Augmenter ses recommandations sur LinkedIn: De quoi parle-t-on?

En 2005, LinkedIn c’était « le réseau des blaireaux » . Pourtant en 2019 cette même application est devenue le point de rencontre incontournable pour les professionnels sur internet. Augmenter ses recommandations est devenu critique pour avoir un profil attrayant, cependant il y a une différence entre les recommandations et les recommandations de compétences, et ce que je veux adresser ici.
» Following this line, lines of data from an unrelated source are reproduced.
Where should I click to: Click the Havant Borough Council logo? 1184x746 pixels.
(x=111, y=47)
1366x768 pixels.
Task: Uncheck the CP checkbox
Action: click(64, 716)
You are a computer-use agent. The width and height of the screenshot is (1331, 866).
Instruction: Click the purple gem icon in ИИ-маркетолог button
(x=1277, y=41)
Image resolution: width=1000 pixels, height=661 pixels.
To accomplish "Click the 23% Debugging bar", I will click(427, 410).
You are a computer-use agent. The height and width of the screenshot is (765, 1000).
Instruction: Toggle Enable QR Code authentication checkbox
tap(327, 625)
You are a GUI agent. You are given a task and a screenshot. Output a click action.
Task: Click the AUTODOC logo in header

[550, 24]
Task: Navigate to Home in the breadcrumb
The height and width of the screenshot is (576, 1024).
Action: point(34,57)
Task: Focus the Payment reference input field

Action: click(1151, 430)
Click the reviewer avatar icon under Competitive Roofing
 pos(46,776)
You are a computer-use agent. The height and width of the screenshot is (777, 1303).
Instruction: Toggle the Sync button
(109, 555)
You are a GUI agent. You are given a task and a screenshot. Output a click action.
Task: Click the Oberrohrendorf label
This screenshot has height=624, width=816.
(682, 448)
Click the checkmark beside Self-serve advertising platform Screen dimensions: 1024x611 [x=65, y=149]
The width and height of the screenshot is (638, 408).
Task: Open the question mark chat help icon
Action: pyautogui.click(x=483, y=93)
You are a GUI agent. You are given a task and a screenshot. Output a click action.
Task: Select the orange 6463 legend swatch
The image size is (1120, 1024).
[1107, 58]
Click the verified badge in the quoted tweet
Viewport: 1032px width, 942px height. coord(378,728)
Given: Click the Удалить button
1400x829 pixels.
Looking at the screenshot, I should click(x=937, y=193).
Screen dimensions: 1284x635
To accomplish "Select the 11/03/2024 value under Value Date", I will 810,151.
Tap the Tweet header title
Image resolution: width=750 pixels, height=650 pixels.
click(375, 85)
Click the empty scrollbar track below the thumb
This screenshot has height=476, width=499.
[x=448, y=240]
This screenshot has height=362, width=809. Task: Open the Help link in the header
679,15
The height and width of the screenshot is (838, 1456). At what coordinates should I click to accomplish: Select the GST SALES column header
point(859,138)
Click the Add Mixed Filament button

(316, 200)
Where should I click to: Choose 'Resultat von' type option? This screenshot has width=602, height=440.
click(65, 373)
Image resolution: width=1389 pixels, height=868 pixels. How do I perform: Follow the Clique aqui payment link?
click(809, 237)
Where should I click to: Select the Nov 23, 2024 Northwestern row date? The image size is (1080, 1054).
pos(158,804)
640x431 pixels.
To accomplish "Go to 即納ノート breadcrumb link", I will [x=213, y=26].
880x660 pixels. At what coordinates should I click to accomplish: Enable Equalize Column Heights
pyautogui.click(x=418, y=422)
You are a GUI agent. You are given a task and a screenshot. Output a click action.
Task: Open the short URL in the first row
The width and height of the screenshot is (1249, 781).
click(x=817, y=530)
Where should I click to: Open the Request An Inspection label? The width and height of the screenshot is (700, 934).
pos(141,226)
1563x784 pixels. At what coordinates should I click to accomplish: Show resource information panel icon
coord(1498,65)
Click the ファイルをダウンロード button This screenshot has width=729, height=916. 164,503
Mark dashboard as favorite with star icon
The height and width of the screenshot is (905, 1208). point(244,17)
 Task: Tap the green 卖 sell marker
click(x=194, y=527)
LinkedIn est l’application qui rapporte le plus de revenus par abonnés et quelque chose me dit que ce n’est pas prêt de changer. Le problème, c’est que LinkedIn est aussi une application difficile d’accès, avec des outils dont l’usage semble incompréhensible. Parmi ces outils, les recommandations se placent en haut de la liste, du moins pour moi.

Et pour vous aussi, puisque vous êtes là.

  1. Qu’est-ce qu’une recommandation?

Qu’est-ce qu’une recommandation LinkedIn pour recommencer? C’est une « déclaration rédigée par un membre de LinkedIn pour reconnaître ou féliciter un lien, comme un collègue, un partenaire d’affaires ou un étudiant ». La définition vient de leur site internet.

Concrètement, une recommandation est un moyen pour un utilisateur de LinkedIn d’apprécier vos compétences de manière publique, soit en validation une compétence que vous avez vous-mêmes mise en avant, soit en publiant un témoignage de votre travail, comme dans cette conversation que nous avons tous eue un jour dans notre vie:

-Hey untel, tu ne connaîtrais pas un(e) bon(ne) Insérer métier compliqué ici?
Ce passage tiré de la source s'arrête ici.